AFP, via Human News, Discovery News (November 8, 2010)

"The first year of life sparked dramatic differences in development that may have given humans an edge.

"The brains of Neanderthals and humans were similar at birth but developed differently in the first year of life, according to a German study published Monday in the United States.

"Brains of newborn human babies and Neanderthals, who became extinct about 28,000 years ago, were about the same size and appear almost identical at first, said the research which appeared in the journal Current Biology.

"But after birth and particularly during the first year of life the differences in development are stark, said lead author Phillipp Gunz of the Max Planck Institute for Evolutionary Anthropology in Germany.

" 'There was a huge difference in the way they grew their brain compared to modern humans in the first one-and-a-half and two years,' Gunz told AFP.

"To compare the two brains, scientists assembled a virtual Neanderthal brain by scanning skull fragments and comparing the computer models at different stages of growth to the human baby brain...."

Since we don't (quite) have living Neanderthals to study, the only way to work out how Neanderthals' brains grew is to use indirect methods like this.

And, since the scientists have to make assumptions about how the virtual Neanderthal brain works, based on comparisons between fossil Neanderthal skulls and those of the folks living today - well, the Lemming's guess is that there are going to be a whole lot of papers published on the subject before there's a general agreement.

Which is the way things work.

Aside from working out how Neanderthals grew after birth, it looks like we're still working out how smart they were - and how they were smart.
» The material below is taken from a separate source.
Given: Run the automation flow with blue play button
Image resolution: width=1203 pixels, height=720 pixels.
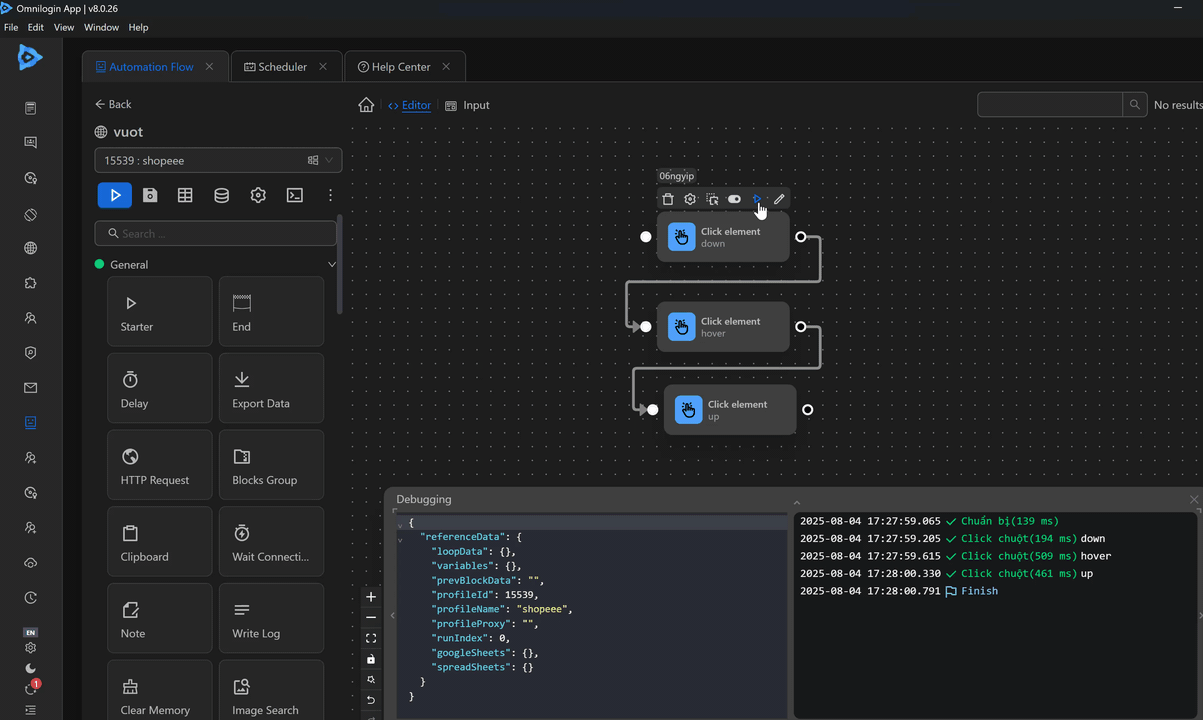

I've seen the tide come and go a couple times now, about just who it was who created most of those cave paintings.

The Lemming's opinion is that somebody did - and that we may, possibly, figure out who. Given time, more evidence, and a whole lot of research.

About the virtual Neanderthal brain: the implication is that there are enough Neanderthal skulls, of people who died at different ages, to work out a plausible pattern of growth for that branch of humanity. Which brings up an objection to the idea of evolution.

The Lemming's read and heard arguments that human evolution can't have happened because there isn't any evidence - and even if there is, there isn't very much. That argument had some merit. Around the beginning of the 20th century. There hadn't been all that many fossils found - and some, like the infamous Piltdown man, were ersatz. Nearly a century later: well, paleontologists have found more physical evidence, and jettisoned some of the Victorian-era silliness that - in the Lemming's opinion - didn't help their credibility. And that's another topic. Several, actually.

Back to Neanderthals, Brains, DNA, and the Family Tree

The Discovery.com article wound up with a look at brains, intelligence, and why the Lemming said we don't (quite) have living Neanderthals to study:

"...'The interesting thing is within modern humans, the size of the brain correlates only very weakly with any measure of intelligence,' he said. 'It's more the internal structure of the brain that is important.'

" 'And the Neanderthal, they were smart because they had a huge brain,' he [lead author, Max Planck Institute for Evolutionary Anthropology in Germany's Phillipp Gunz] added, 'but we think that internal structures must have been different because they grew differently, so we don't think the Neanderthal saw the world as we do.'..."

"...In May a landmark genome analysis determined that humans most likely interbred with Neanderthals, and that as much as four percent of the modern human genome seems to be from Neanderthals."

The Lemming posted about that May genome analysis when it hit the news. (May 7, 2010) I'm not terribly surprised to learn that up to maybe 4% of my DNA is Neanderthal. Like I said then, "I don't look very much like a Neanderthal, myself: but I don't look like my Campbell forebears, either. My branch of the clan lost the 'wry mouth' that gave us our name several generations back. Change happens."